RECORDS TO USE -
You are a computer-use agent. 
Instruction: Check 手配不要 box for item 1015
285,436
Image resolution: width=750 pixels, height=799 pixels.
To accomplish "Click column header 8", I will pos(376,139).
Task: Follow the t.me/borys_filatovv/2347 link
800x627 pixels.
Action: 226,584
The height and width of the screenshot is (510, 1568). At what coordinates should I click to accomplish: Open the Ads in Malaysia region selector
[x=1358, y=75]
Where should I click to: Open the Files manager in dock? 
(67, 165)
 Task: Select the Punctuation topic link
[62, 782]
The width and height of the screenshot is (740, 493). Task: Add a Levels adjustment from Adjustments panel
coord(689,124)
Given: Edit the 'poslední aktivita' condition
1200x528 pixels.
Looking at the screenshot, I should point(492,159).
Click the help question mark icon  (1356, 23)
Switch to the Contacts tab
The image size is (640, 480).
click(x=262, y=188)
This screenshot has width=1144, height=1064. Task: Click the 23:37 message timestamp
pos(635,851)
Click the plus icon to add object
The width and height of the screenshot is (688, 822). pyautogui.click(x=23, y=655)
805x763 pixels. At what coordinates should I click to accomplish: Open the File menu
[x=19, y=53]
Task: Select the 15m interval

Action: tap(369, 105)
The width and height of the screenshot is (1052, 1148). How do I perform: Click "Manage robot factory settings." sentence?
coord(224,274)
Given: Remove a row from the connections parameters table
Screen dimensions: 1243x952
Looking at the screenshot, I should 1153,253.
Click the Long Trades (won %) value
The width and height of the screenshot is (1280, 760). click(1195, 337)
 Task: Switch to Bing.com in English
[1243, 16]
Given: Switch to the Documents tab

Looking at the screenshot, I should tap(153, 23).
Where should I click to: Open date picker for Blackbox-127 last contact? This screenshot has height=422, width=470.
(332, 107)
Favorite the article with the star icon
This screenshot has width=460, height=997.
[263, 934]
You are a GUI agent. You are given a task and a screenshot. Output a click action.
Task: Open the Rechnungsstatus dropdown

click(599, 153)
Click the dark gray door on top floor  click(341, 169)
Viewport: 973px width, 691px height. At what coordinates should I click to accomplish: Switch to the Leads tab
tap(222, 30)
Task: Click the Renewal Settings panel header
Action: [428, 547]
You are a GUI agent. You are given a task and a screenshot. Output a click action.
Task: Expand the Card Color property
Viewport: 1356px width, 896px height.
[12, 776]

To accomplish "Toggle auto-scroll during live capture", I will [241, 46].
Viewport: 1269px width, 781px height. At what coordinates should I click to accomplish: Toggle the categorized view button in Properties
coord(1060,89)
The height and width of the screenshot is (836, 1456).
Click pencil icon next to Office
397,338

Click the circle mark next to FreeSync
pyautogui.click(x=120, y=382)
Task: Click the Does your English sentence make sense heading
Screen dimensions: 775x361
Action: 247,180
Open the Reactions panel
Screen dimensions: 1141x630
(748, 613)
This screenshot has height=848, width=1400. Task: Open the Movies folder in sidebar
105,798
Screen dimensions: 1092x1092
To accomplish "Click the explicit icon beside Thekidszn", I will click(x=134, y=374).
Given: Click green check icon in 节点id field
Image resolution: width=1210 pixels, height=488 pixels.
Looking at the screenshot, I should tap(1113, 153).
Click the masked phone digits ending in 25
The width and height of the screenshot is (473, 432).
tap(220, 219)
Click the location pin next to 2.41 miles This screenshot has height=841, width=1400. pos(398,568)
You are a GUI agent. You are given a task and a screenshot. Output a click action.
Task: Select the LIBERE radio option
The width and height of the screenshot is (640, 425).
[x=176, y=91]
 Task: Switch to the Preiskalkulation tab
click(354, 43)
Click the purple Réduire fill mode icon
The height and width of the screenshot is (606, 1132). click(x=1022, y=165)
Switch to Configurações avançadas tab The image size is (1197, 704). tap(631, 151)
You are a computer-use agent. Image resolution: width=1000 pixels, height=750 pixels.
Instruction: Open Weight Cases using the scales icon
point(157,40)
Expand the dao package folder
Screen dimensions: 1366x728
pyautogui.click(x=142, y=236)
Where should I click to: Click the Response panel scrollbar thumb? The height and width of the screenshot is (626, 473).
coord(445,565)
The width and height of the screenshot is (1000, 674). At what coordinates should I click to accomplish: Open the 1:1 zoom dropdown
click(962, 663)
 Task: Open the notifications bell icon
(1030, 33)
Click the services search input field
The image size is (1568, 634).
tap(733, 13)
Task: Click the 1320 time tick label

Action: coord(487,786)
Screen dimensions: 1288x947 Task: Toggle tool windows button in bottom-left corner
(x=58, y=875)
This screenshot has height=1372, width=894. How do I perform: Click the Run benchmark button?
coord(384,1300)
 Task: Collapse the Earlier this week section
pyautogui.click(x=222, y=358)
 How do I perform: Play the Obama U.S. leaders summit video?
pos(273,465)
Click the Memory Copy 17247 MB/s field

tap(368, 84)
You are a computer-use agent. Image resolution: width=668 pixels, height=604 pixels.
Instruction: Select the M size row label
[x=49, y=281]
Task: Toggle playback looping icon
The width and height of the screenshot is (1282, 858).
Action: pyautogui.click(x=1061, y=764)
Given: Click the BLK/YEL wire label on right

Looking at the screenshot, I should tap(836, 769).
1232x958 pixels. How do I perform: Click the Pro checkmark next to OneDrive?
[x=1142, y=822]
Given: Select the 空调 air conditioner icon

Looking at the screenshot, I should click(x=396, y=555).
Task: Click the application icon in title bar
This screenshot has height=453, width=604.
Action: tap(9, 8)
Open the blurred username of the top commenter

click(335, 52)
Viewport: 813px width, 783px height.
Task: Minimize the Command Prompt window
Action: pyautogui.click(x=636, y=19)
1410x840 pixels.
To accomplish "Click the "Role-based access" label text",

TO DO - The expected answer is every line in the data above that carries the string "Expand".

YOUR SOLUTION -
Task: Expand the Card Color property
Expand the dao package folder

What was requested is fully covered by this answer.